There's a picture sitting on my nightstand table in a clear plastic "asics" frame; parting gifts from a Chicago tournament It's printed on regular computer paper, and the faces of my teamates are stretched out and long as I struggled to morph the scene of us sweaty and smiling at the dinner table into a size measuring four-point-five-by-three-inches.
Paper cups and icecream littered the table, and we form a lean-to with our heads. We're not wearing our jerseys, but there was a volleyball rolling beneath our bare toes. I think I remember being unhappy in that picture, but I may be forgetting incorrectly.
Back on the court, freshman are lined up in front of the office; anxiety and hope paint their young faces as if it were Christmas, or Doomsday. A few are already crying.
I join my line and am called in. I go in. I am called out. I come out. And just like that, I'm on the team.
You cannot believe how much stress that few minutes took off of my shoulders.
Fresh squeezed by melly at 1:08 PM
Friday, November 21, 2003
these things that i know
He's waiting by the art room and the soon-to-be-removed pop machines, crossing his arms. I'm late; stopping to talk with girls about volleyball. He has no interest in this, except for the spandex part.
So he smiles awkwardly when I finally get there, saying my goodbyes to other girls. They look at us, and think things that are not true. And I laugh inside.
His tiny red beat-up Nissan is sitting in the Junior Parking Lot. I climb in and cannot find my seatbelt; a sweatshirt blocks the path. He throws it behind him, switches the CD, and rolls down his window.
I experience whiplash and a shriek as he twists and turns out of his parking space, coming to a complete stop in front of another car. We wait there for a few minutes or so, teasing with our eyes in the rearview mirror, then lurch forward.
The Chevy pickup in front of us has a "Women love me, fish fear me" sticker on its rusted bumper. I roll my eyes. He laughs at my cynicism and my girlish fears.
In the ten minutes of the ride, we discuss his future car accident death, PETA and the March of Dimes, yogurt, dweebs, why we call them "dweebs", and the directions to my house.
I get out of the car and he honks the horn at me. I shriek once more, and he speeds off.
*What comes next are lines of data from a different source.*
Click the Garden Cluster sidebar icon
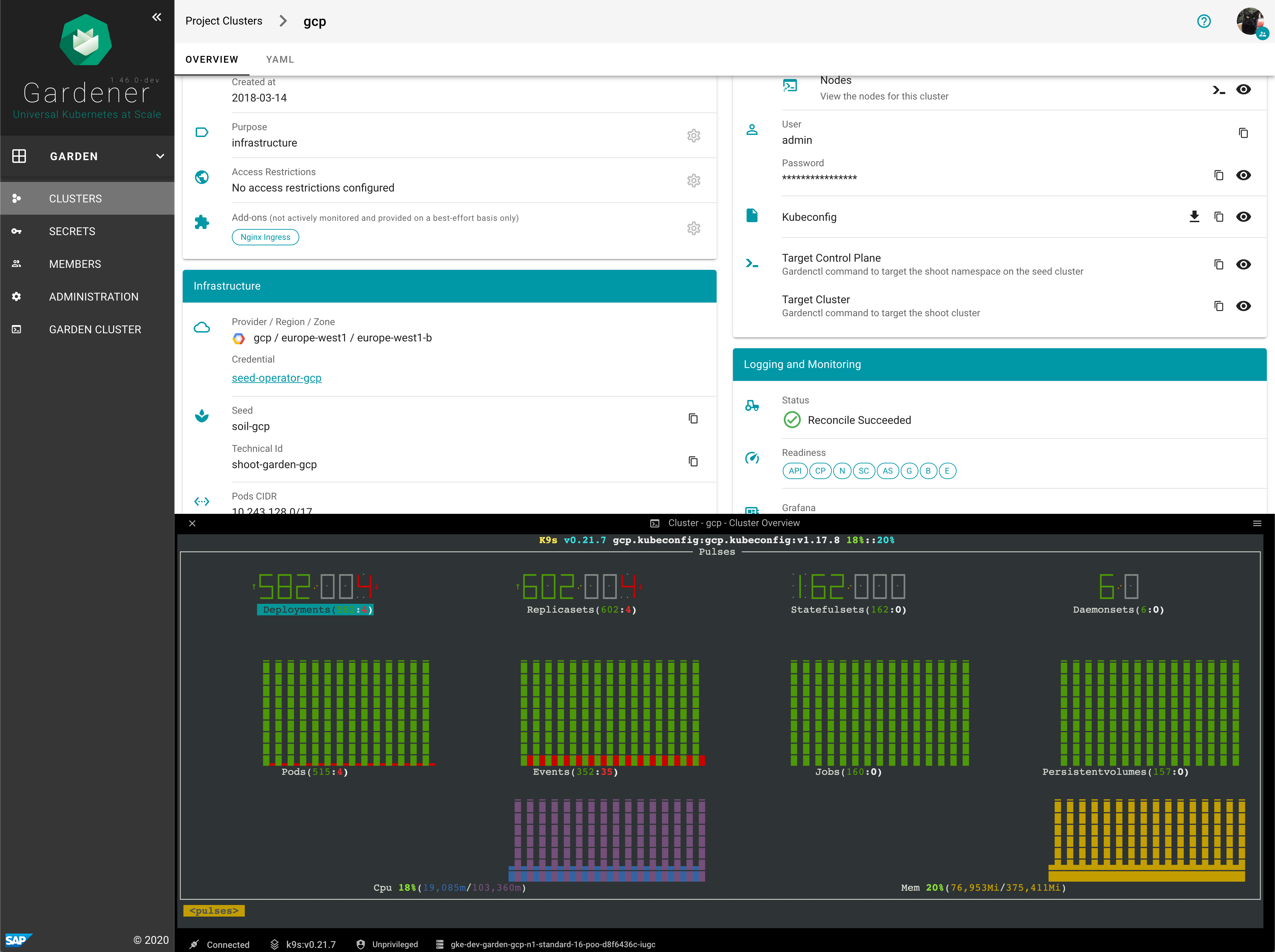The height and width of the screenshot is (952, 1275). 16,329
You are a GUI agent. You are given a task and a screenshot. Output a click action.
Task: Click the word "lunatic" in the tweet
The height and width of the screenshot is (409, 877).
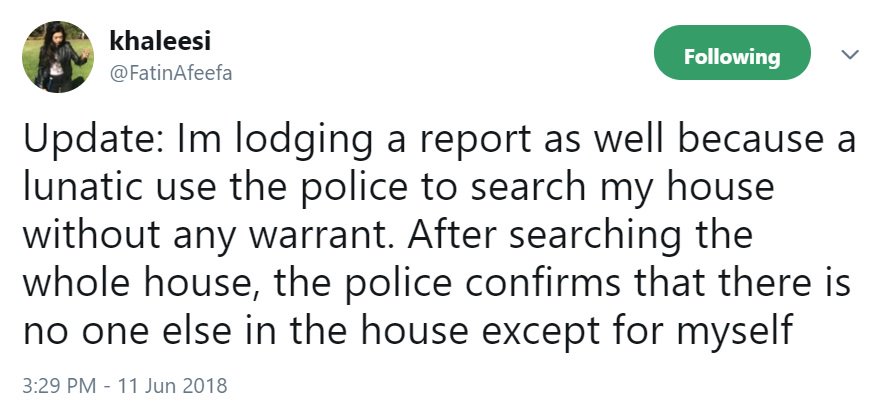click(82, 187)
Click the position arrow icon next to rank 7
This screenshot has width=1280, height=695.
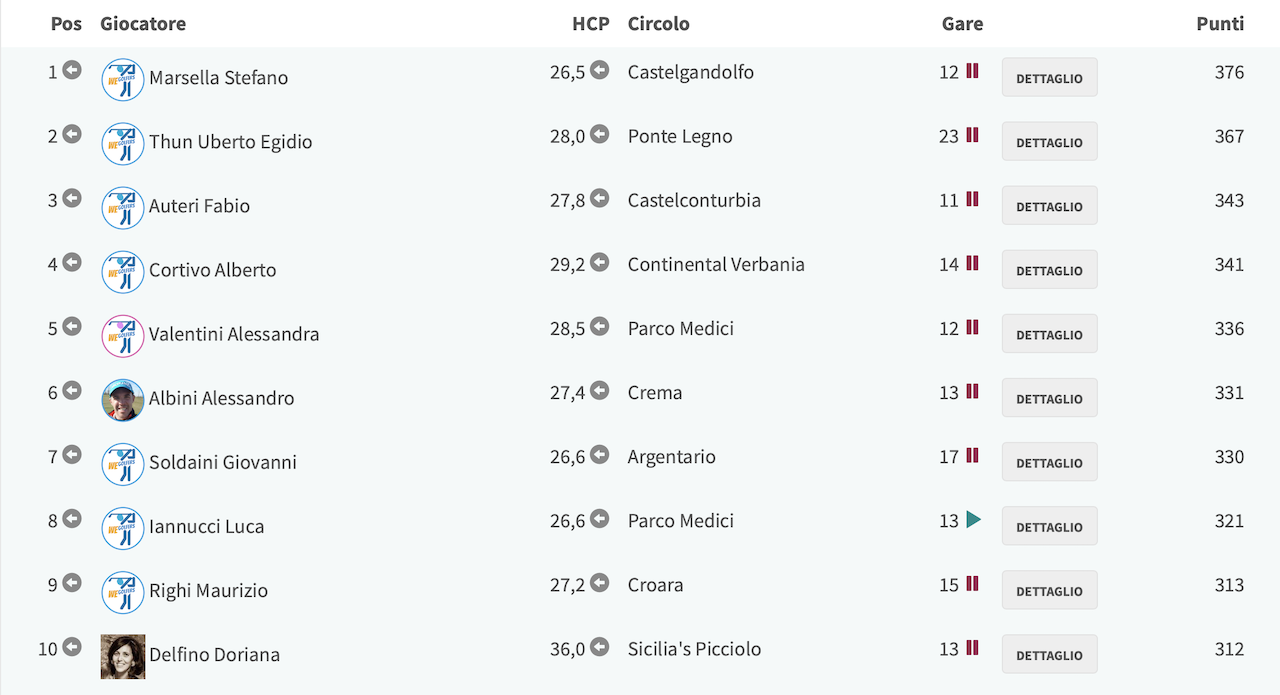pos(72,455)
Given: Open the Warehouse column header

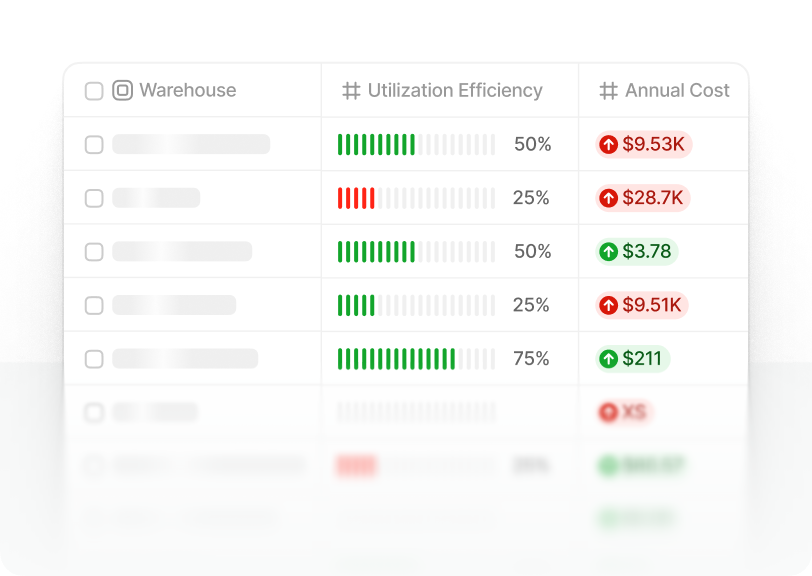Looking at the screenshot, I should [x=187, y=91].
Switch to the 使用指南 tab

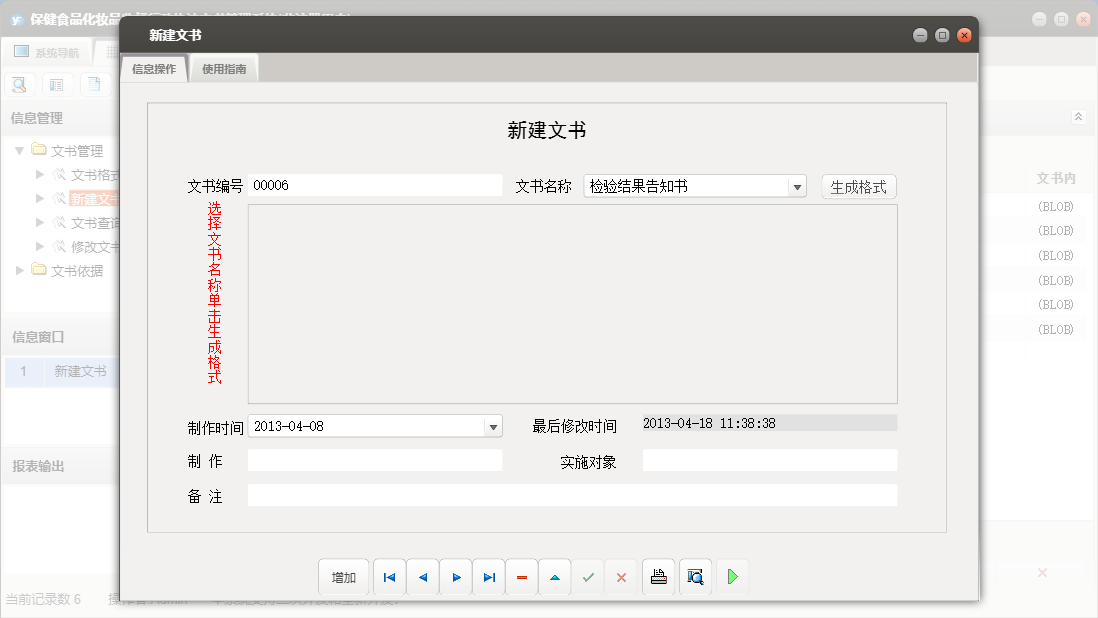(223, 69)
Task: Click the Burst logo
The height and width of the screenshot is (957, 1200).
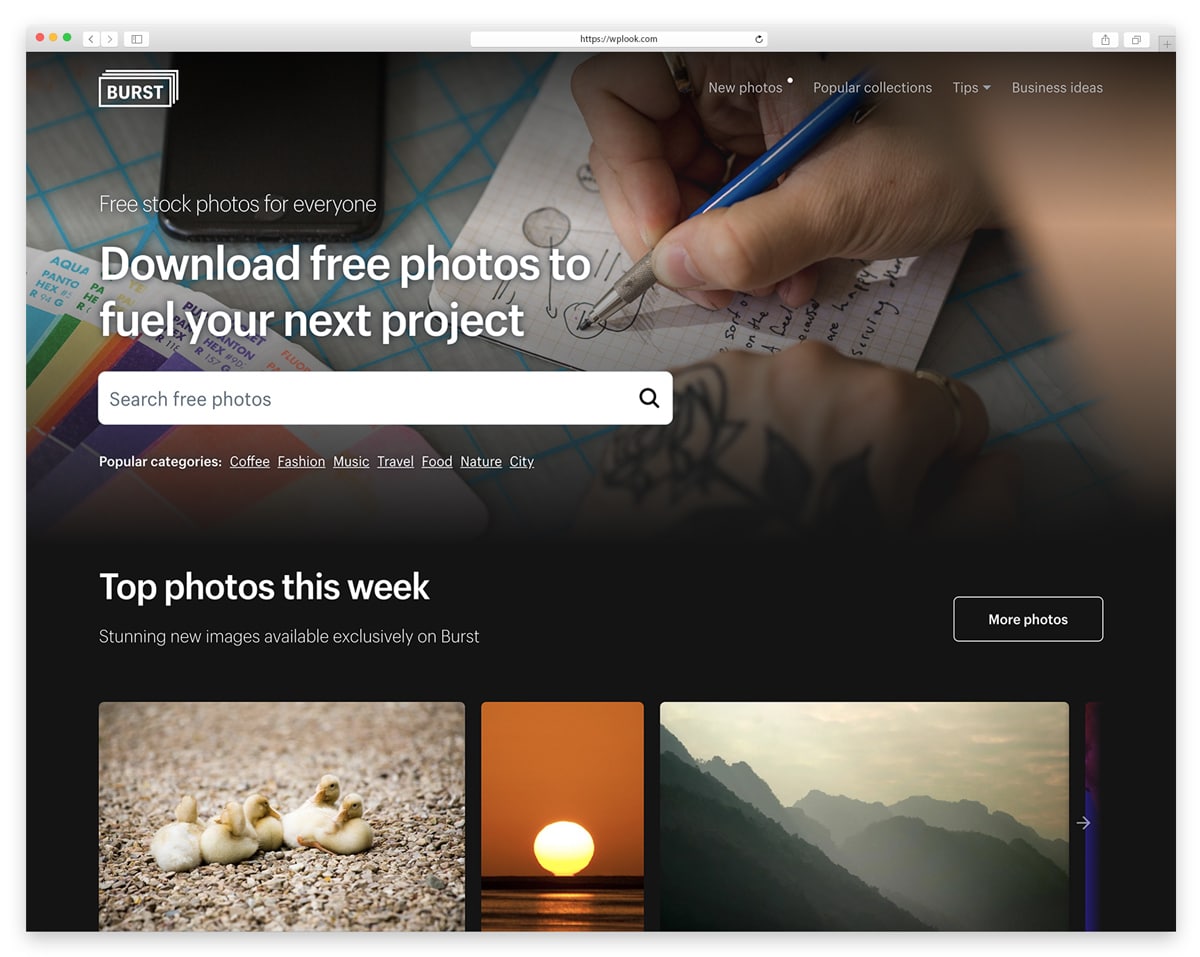Action: [138, 88]
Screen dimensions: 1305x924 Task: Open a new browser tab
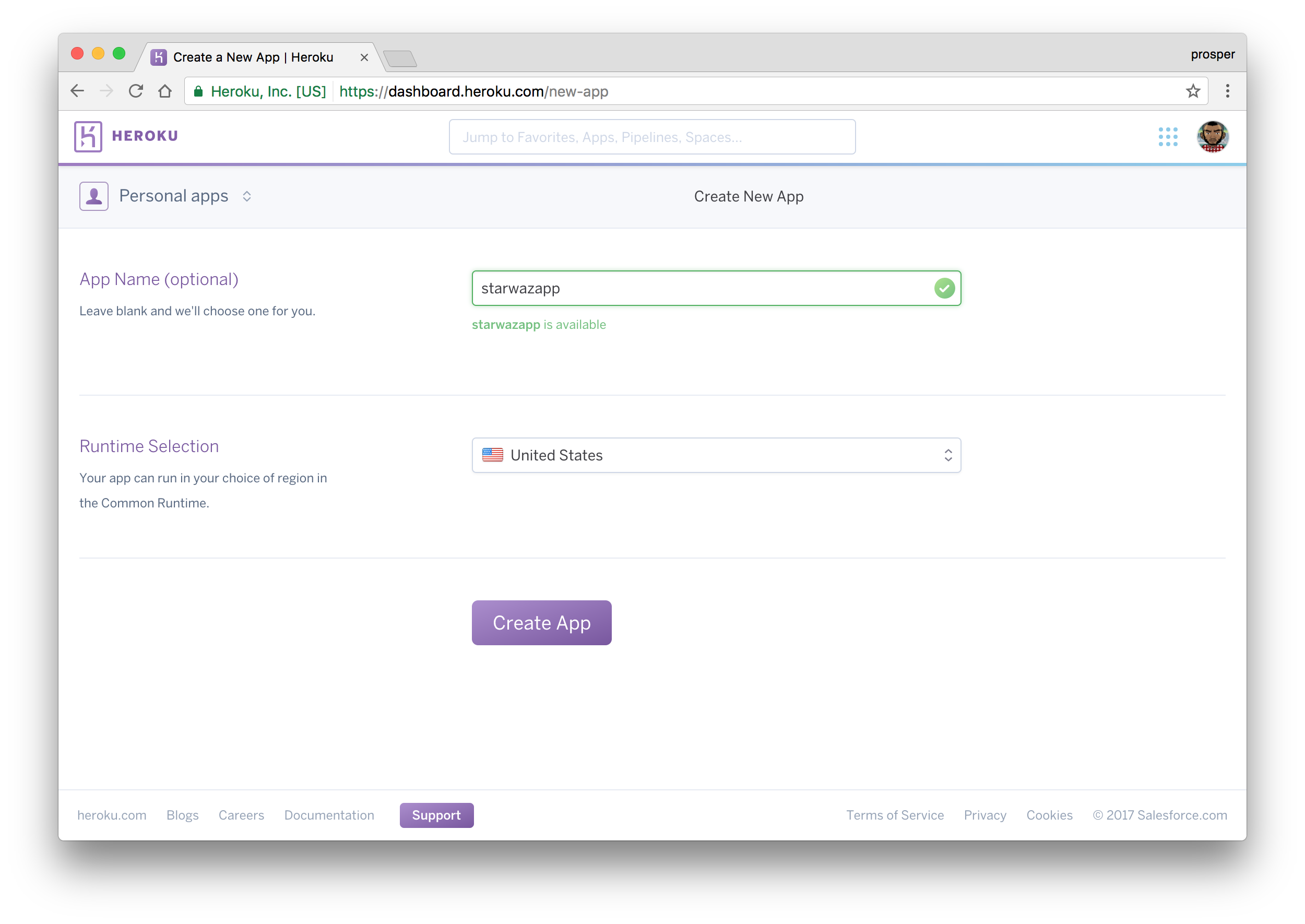[400, 58]
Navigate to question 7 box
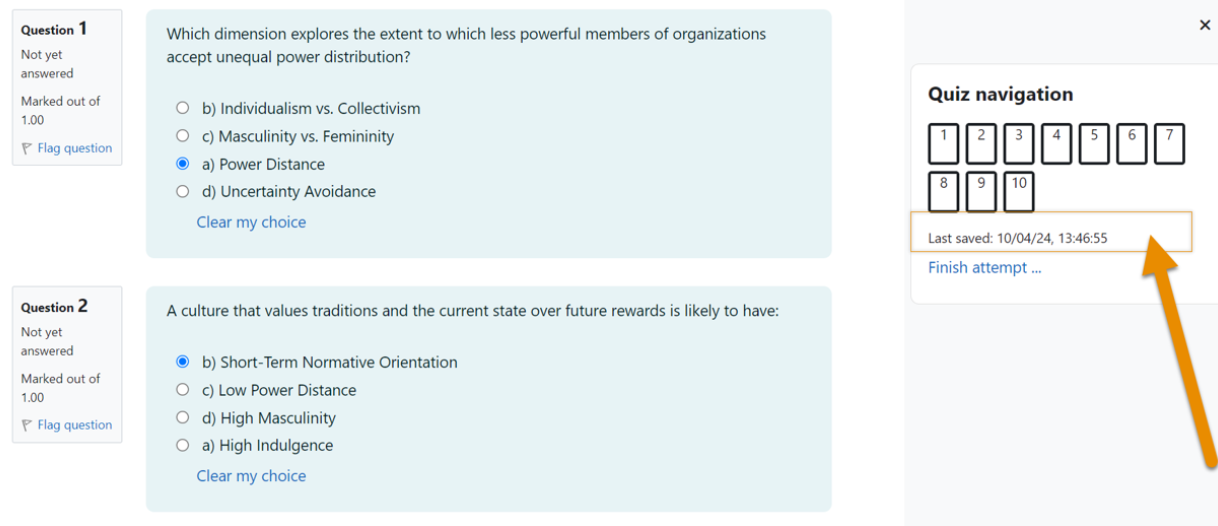The height and width of the screenshot is (526, 1218). tap(1169, 144)
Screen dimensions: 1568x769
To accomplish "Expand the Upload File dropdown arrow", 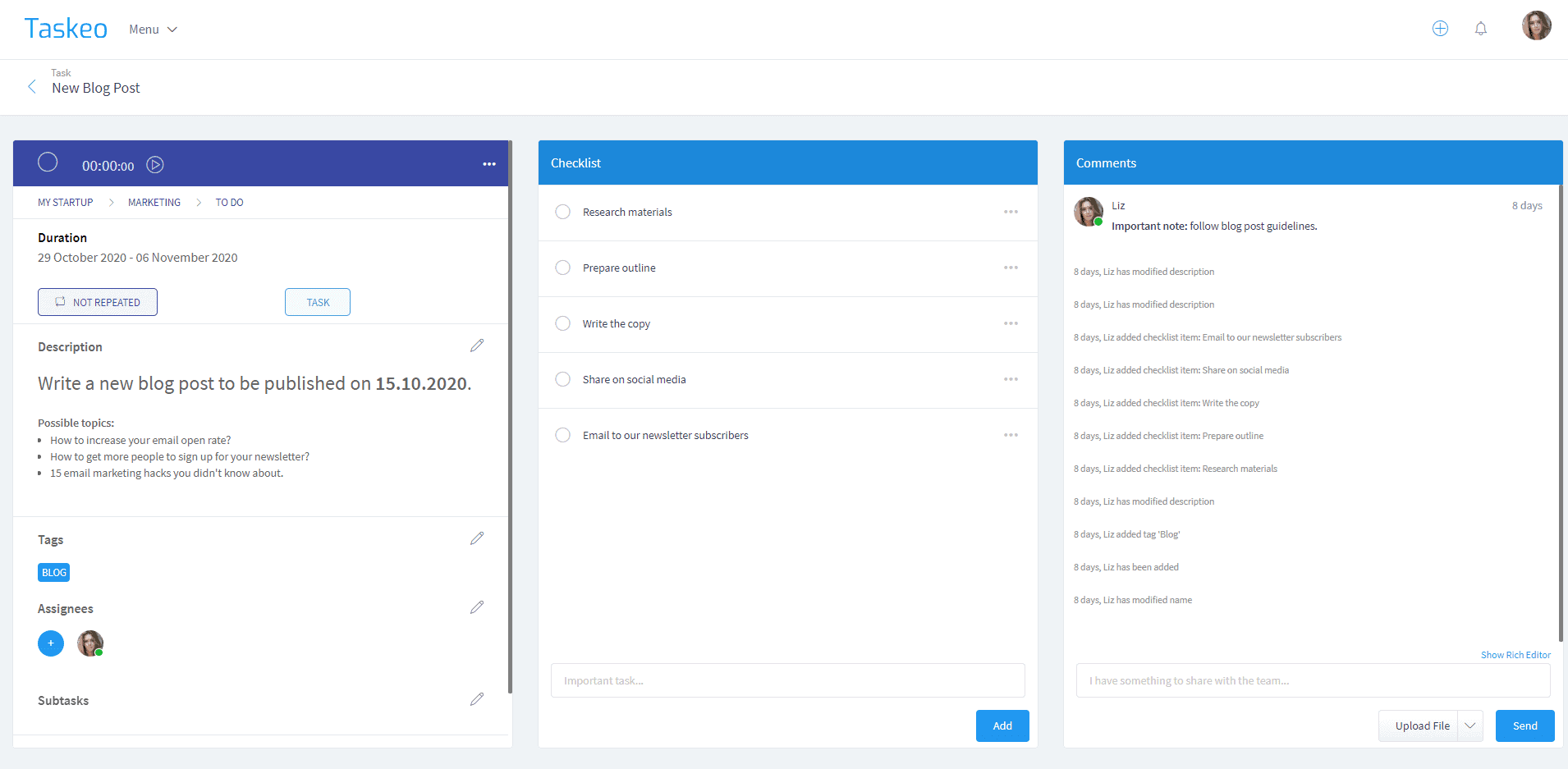I will point(1470,726).
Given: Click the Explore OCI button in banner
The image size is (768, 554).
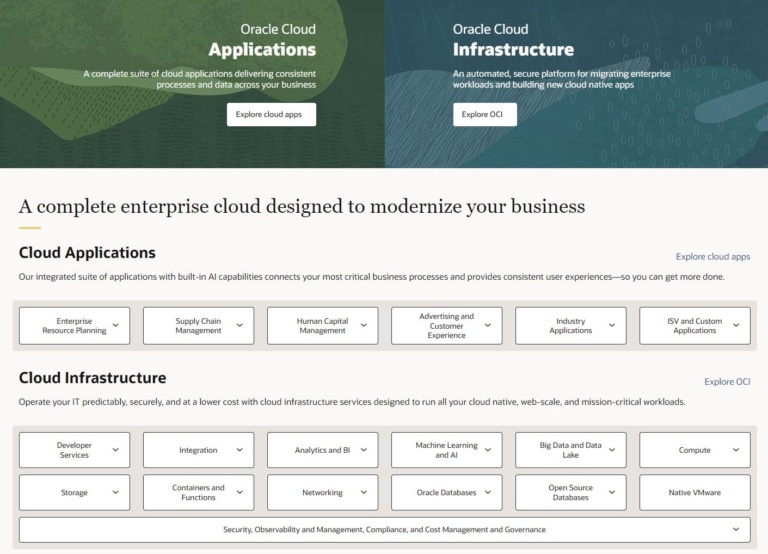Looking at the screenshot, I should pos(485,115).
We're nothing more than friends, and I'll see him again on Monday.
I haven't written often this week. I apologize for this. There have been two thoughts that have held fast on me this week, and little else: boys and volleyball. I have been a zombie, content only when talking or thinking on these subjects, and painting a monochromatic version of myself. I have been upset, beat down, and above all else, just a little loopy.
I'm coming home tomorrow.
Fresh squeezed by melly at 8:06 PM
Wednesday, November 19, 2003
murder, she wrote
The first snow came gently and without purpose, and it was unabashed in this. The people knew it as they looked out the window; the weather report knew it as it consulted its charts and graphs; the rough concrete knew it as it melted the flakes quickly and without mercy.
Still, the existence of the snow in the air drew cheers and chills alike from the little room tucked into the center of the building. The microwave and the boy hummed all the sad songs in harmony—The Smiths, or Auld Lang Syne, or both. He created no attention about himself, occasionaly pausing to scribble down a math problem on deadline, or to push his thick-black-rim glasses a little higher on his nose. They had been crookedly bent out of shape for over three weeks now.
Woolen sweaters chafed the unready skin that day, as did non-remarks about black and white photographs.
By three-o-clock, the sun shone again. The schoolchildren stepped out into the rays of cool light, dispersing and conglomerating to their will in it, done for the day. Gum wrappers and phone numbers littered the air, in a sort of ungraceful frolic upon the slight breeze.
Thunderclouds loomed on the horizon, just like in three-dollar novels.